*Problems to work on*.
A) Using the article on Australian health ministers and medicinal cannabis, answer yes or no for each statement and quote the exact words from the article that decide it. (i) The meeting of health ministers was held in Perth. (ii) Queensland and New South Wales will keep working together on medical cannabis trials. (iii) Cannabis was outlawed in Australia in 1925.
B) Reproduce word for word the passage of the medicinal cannabis article from "While health ministers" to "said Mr. Dick.".

Australian Health Ministers Meet On Medicinal Cannabis

Medical cannabis meeting - Australia
Cannabis Image: BigStock

A meeting of Australian health ministers in Perth on Friday has resolved to take steps to coordinate use and control of cannabis for medical and research purposes across Australia.

Queensland Minister for Health and Ambulance Services Cameron Dick said it was important for state and territories work together, exchange information and adopt a coordinated approach to medical cannabis.

“I am pleased my Ministerial colleagues agreed with recommendations to support these goals,” said Minister Dick.

“We have tasked senior officials to work together and report back to ministers about opportunities for a more co-ordinated approach.”

The Australian Health Ministers’ Advisory Council has been requested to offer advice and options on a nationally coordinated strategy for the cultivation and manufacture of cannabis for medical and research purposes.

Friday’s meeting was a result of the Australian Federal Government announcing in December last year that local cultivation of medical marijuana will be carried out under uniform guidelines across the country.

While health ministers throughout the country appear to be generally cooperating in this respect; it seems all is not sunshine and kittens. A partnership between Queensland and New South Wales on medical cannabis trials appears to be on the rocks and Queensland will continue on its own.

The Queensland government is eager to be seen as a leader in supporting the nascent sector. It recently released its Public Health (Medicinal Cannabis) Bill 2016 for public consultation and an overview of the industry.

“Queensland wants to support the industries that are emerging throughout the medicinal cannabis supply chain and help ensure patients can access products safely and at the right dosage levels,” said Mr. Dick.

Under Commonwealth law, cannabis is currently a Schedule 9 substance. While there are exceptions for some extracts and compounds, generally speaking cannabis and its derivative products can’t be legally be used for medicinal purposes or be prescribed by a doctor.

Last week, Australia’s Therapeutic Goods Administration (TGA) announced an interim decision to create new Schedule 8 entries as a move towards changing this.

Cannabis and industrial hemp were widely used in Australia until the early decades of the 20th century. Australia was a signatory to the 1925 Geneva Convention on Opium and Other Drugs that resulted in the use of cannabis being restricted to medicinal and scientific purposes only. In 1938, cannabis was outlawed in Australia.

*Study material*.
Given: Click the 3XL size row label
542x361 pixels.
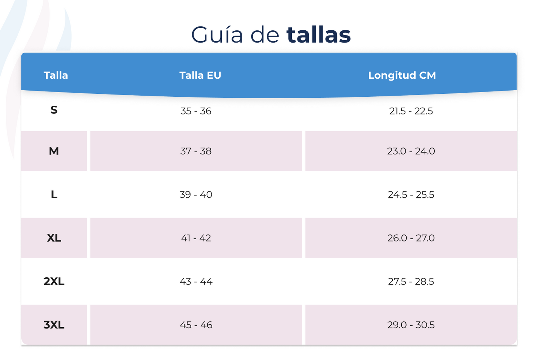Looking at the screenshot, I should coord(54,325).
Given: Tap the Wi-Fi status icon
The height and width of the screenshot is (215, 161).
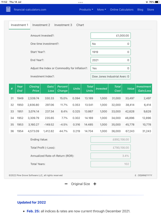Looking at the screenshot, I should pos(147,2).
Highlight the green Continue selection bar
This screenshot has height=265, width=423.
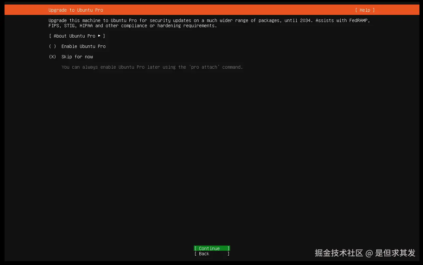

*Task-by-task answers*.
A)
(i) Yes: "A meeting of Australian health ministers in Perth on Friday"
(ii) No: "A partnership between Queensland and New South Wales on medical cannabis trials appears to be on the rocks and Queensland will continue on its own."
(iii) No: "In 1938, cannabis was outlawed in Australia."

B)
While health ministers throughout the country appear to be generally cooperating in this respect; it seems all is not sunshine and kittens. A partnership between Queensland and New South Wales on medical cannabis trials appears to be on the rocks and Queensland will continue on its own.

The Queensland government is eager to be seen as a leader in supporting the nascent sector. It recently released its Public Health (Medicinal Cannabis) Bill 2016 for public consultation and an overview of the industry.

“Queensland wants to support the industries that are emerging throughout the medicinal cannabis supply chain and help ensure patients can access products safely and at the right dosage levels,” said Mr. Dick.